Whew. Summarizing Doten’s novel (or even beginning to summarize it, for those are only the broad outlines) is not easy, and that’s because it isn’t meant to be. The book acts both as a novel and as a searching, tortured position paper on the use of media, message and, especially, satire in our time.
Political satire, of course, has existed almost as long as politics. When people with power act in ways that seem to run counter to good sense or commonly held ethical principles, what are people with less power supposed to do? They can revolt. They can suffer. Or, if they are writers, they can take up their pens against their sea of troubles. Each era has its satires: the Johnson administration got “MacBird!,” Barbara Garson’s mash-up of the Kennedy assassination with Shakespeare’s “Macbeth”; Nixon got, among many others, Philip Roth’s “Our Gang.”
This seems like a time that demands more of the same, and then some. It’s a time of crisis, in which America is at odds with its allies, susceptible to manipulation by its adversaries and mired in endless infighting. More than ever, it feels as if we need the glint of satire, not as the light at the end of the tunnel but as the light in the tunnel.
There has been no shortage of Trump satire, and while much of it has been on the small screen — this is a golden age, or at least a glittery one, for topical television comedy — some has been between the covers. Alec Baldwin joined forces with Kurt Andersen on “You Can’t Spell America Without Me,” which both extended its title with a lengthy subtitle (“The Really Tremendous Inside Story of My Fantastic First Year as President Donald J. Trump”) and extended Baldwin’s “Saturday Night Live” parody of the president into a more traditional Oval Office diary. The British author Howard Jacobson published “Pussy,” a scabrous satire that imagines Trump as a faltering scion of a powerful family. Satirists are even targeting beginning readers: The comedian Michael Ian Black published “A Child’s First Book of Trump,” and the writing staff of John Oliver’s “Last Week Tonight” created a book for Mike Pence’s pet rabbit Marlon Bundo.

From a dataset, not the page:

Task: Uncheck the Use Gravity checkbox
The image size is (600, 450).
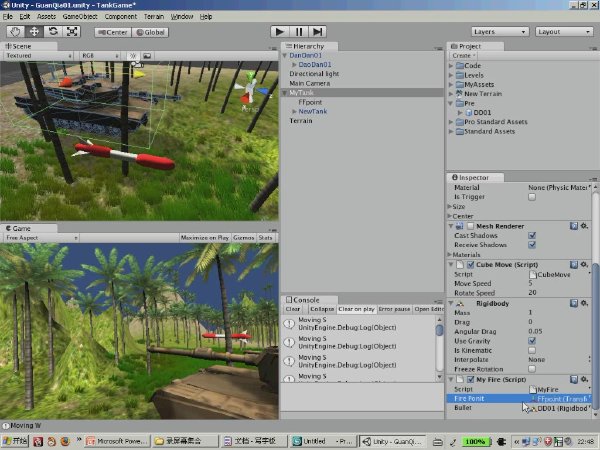Action: tap(532, 341)
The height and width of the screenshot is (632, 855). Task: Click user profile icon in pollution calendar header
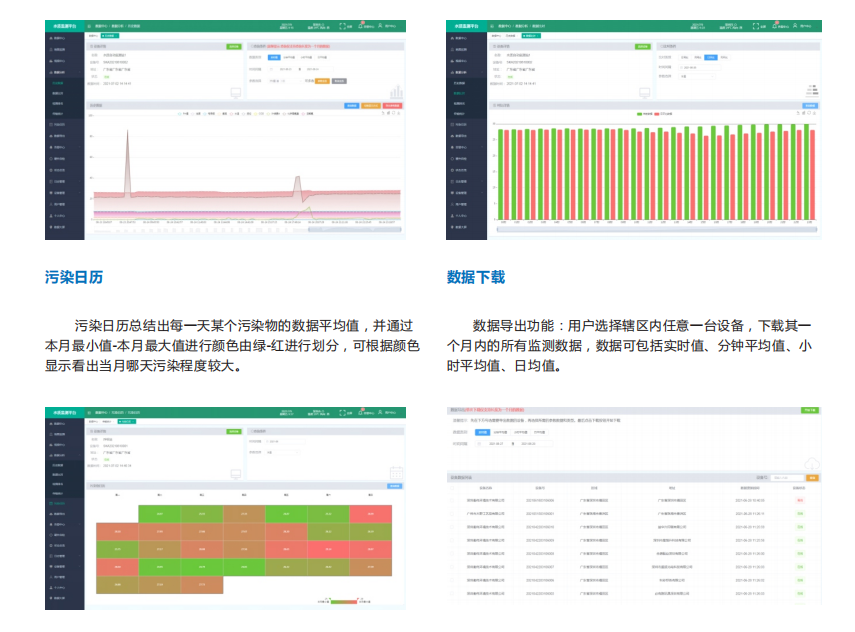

I even wrote a Trump book of my own, “Don Quixotic,” which collected a series of short fictions that were originally posted on social media, in discomfort and then disbelief, over the course of the 2016 election season.
But Trump satire can be a difficult row to hoe. For starters, Trump is almost impervious to it. An aspiring satirist might look at some of the president’s lesser Twitter typos, for example, and imagine more outlandish ones: He writes “boarders” instead of “borders”? That’s hilarious, but imagine if he couldn’t spell “hamburgers”! Or maybe it’s worth lampooning the president’s penchant for taking credit where credit isn’t due. What if he announced an Independence Day celebration as if he had invented the holi. … Oh. That happened? If reality consistently beats you to your punch, you’re not writing satire. You’re writing episode recaps ahead of time. It’s one of the reasons that many of the political skits on “SNL” these days use chunks of actual transcripts, heightening them slightly rather than starting with a fresh premise. It’s an open question whether Trump has truly descended into self-parody or whether he has just learned to co-opt the strategies of those who would use satire to hold him to account. (See: Giuliani, Rudolph W.) But what is a closed question is that his descent or co-optation swallows the process. Subjecting him to ridicule is like pushing tacks into one of those giant gummy bears. All your sharp points just end up lost in there.
So how can satire be heard in a climate like this? By becoming louder and crasser. Subtle jabs are increasingly replaced by sledgehammer blows, clever insinuations by clumsy insults. Couple that with the fact that the practitioners of satire, or what passes for it these days, have proliferated greatly. On almost any day, on almost any topic, social media disgorges tens of thousands of not-quite-funny, not-quite-insightful exercises in topical vitriol. They come from the right. They come from the left. They come from a seemingly bottomless well. While there’s nothing inherently wrong with outrage, it’s also not inherently artful. In fact, it works like a drug, ensuring that readers become resistant to anything without the equivalent levels of vitriol. (My book made Trump look like a fool at times, and at other times not, and people objected to the times that it did not. By sympathizing with him even for a minute, even in fiction, even for the purposes of trying to understand his thought process, I wasn’t doing enough to illustrate that he was evil. I was letting him off easy, I was part of the problem, an apologist, complicit or worse.)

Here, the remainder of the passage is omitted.